DATASET CONTENT.
>>>
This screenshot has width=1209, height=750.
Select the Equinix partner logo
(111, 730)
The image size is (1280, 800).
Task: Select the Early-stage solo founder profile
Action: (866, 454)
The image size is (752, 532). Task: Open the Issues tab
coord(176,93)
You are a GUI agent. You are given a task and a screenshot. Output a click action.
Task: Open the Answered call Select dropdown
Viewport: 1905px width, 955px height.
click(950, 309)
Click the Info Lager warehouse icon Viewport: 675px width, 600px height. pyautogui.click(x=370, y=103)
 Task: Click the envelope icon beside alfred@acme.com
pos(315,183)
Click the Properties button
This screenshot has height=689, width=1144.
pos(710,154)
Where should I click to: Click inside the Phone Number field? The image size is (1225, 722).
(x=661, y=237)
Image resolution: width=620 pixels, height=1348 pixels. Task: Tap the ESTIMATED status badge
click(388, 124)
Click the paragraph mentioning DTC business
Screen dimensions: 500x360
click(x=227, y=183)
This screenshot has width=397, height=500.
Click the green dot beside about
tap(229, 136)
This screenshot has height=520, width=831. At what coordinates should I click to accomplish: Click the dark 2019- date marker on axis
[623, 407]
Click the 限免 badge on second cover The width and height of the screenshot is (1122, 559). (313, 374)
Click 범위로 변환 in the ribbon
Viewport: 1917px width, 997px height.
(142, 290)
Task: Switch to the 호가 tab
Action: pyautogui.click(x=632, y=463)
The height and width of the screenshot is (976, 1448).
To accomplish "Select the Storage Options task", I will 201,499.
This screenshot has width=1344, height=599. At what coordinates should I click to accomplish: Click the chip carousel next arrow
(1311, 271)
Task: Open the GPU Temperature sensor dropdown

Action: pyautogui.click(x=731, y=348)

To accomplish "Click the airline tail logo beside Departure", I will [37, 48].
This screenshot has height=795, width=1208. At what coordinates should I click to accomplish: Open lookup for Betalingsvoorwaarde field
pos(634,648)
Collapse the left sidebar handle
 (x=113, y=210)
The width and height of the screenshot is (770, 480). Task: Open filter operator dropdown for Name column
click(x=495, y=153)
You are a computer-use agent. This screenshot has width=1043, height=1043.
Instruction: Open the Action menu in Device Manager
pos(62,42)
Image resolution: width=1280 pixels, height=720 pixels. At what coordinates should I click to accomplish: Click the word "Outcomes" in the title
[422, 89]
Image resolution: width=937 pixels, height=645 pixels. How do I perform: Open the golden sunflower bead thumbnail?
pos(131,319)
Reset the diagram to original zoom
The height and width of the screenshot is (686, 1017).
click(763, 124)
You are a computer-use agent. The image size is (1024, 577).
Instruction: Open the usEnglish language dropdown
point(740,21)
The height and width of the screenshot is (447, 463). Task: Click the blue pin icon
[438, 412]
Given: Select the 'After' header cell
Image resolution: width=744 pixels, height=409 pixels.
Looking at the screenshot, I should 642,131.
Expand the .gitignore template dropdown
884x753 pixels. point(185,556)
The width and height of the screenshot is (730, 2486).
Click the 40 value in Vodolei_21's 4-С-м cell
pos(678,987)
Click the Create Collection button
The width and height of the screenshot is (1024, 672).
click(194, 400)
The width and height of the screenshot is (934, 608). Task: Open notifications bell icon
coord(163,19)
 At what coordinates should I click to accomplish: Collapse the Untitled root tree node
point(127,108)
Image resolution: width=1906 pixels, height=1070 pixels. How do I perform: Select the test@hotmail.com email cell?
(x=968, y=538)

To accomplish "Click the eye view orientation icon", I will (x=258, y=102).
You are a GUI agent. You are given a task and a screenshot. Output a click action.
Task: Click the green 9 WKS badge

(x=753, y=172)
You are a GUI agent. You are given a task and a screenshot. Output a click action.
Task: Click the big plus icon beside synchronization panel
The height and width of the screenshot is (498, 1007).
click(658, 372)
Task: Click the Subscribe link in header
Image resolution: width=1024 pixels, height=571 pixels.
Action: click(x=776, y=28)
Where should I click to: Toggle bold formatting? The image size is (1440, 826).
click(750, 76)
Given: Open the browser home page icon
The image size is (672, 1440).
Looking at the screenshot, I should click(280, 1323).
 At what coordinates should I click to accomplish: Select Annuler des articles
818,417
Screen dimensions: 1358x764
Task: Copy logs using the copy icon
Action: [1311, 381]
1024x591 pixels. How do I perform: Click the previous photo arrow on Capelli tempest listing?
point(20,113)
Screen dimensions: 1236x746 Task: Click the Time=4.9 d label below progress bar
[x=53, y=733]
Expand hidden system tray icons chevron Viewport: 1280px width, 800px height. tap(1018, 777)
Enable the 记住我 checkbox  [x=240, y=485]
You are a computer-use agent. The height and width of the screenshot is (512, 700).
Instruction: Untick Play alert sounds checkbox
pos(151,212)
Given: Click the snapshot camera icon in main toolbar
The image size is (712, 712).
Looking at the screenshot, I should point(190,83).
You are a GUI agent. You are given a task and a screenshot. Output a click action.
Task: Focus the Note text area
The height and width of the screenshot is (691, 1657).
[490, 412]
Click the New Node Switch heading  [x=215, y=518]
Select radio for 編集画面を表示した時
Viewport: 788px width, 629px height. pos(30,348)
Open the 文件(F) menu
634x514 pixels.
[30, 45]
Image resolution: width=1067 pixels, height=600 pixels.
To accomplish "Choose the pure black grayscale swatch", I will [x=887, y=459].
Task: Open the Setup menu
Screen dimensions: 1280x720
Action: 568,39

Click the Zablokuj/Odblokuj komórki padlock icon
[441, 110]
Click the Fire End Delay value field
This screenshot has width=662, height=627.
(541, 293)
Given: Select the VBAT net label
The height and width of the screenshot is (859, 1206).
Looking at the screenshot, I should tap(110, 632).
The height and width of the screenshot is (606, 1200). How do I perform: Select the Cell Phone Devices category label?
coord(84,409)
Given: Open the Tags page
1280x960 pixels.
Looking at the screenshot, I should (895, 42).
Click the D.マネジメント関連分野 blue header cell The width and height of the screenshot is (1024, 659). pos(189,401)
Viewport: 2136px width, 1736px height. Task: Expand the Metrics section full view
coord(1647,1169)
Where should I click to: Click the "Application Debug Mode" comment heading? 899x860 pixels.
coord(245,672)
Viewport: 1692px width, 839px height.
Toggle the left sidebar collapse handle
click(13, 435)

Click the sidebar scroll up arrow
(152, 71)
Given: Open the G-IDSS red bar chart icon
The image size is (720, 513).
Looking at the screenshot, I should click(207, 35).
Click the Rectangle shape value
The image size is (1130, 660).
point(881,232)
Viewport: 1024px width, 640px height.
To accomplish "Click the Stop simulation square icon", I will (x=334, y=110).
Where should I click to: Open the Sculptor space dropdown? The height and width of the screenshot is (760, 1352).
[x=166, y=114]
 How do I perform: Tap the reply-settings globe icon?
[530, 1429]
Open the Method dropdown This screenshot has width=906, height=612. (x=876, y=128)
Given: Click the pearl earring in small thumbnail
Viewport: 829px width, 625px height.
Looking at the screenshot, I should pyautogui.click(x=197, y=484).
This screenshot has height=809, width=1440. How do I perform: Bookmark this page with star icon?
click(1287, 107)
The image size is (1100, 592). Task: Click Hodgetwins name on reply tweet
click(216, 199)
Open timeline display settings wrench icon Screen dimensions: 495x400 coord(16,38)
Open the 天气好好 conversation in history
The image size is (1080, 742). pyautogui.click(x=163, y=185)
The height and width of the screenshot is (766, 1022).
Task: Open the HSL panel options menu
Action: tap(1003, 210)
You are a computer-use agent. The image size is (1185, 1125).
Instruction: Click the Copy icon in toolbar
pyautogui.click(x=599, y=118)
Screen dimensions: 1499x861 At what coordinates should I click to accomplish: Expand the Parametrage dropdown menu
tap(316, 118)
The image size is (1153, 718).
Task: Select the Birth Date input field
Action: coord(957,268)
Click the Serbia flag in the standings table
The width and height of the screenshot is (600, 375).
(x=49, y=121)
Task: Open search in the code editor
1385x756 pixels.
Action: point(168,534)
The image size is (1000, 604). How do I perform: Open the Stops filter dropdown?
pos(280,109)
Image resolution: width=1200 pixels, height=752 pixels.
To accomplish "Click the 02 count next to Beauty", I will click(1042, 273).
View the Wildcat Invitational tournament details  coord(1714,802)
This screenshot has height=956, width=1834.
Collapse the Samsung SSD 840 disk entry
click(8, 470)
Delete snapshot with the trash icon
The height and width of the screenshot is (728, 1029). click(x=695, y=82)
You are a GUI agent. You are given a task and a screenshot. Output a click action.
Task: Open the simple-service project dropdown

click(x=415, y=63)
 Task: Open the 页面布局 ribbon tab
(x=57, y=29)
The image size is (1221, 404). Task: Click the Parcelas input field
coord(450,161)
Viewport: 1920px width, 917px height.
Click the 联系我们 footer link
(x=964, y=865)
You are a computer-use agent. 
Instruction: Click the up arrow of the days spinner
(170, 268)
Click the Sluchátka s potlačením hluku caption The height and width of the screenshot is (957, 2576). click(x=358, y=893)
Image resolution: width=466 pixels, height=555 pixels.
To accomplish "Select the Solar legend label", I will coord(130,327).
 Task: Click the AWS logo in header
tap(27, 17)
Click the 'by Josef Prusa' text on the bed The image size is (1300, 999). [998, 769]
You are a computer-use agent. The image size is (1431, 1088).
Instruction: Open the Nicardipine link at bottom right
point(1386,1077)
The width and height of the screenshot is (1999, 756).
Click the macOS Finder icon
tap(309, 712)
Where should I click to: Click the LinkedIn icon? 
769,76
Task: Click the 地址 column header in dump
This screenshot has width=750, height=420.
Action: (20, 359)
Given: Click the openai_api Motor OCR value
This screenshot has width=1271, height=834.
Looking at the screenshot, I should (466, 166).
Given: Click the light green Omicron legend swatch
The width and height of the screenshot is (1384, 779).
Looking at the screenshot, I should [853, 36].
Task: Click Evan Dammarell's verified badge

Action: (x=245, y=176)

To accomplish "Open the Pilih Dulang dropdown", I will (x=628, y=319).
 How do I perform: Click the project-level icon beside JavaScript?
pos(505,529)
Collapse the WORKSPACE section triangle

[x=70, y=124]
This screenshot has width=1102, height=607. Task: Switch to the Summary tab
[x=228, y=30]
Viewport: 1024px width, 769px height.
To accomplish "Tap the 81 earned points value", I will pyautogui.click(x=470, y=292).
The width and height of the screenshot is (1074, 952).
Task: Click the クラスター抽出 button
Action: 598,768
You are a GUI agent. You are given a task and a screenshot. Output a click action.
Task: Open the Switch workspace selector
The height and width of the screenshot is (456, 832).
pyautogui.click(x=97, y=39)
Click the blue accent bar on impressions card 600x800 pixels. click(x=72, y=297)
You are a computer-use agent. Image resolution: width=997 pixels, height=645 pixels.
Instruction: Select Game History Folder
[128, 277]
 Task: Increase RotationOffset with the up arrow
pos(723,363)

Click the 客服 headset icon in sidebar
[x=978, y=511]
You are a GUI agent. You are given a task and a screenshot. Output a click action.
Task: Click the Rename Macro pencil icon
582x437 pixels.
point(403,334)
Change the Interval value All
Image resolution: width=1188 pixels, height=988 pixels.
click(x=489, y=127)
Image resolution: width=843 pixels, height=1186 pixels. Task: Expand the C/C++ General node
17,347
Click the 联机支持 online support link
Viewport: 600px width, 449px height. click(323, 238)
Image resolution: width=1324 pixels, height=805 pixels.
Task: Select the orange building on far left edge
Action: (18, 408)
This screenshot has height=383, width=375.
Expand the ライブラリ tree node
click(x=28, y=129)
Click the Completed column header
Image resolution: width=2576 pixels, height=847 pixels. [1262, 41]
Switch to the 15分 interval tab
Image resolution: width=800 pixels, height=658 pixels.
<<<
PROBLEM TO WORK ON.
Working from the records above, find how many lines contain the string "legend" and answer with the bare number.

SOLUTION FOR THIS EXERCISE.
2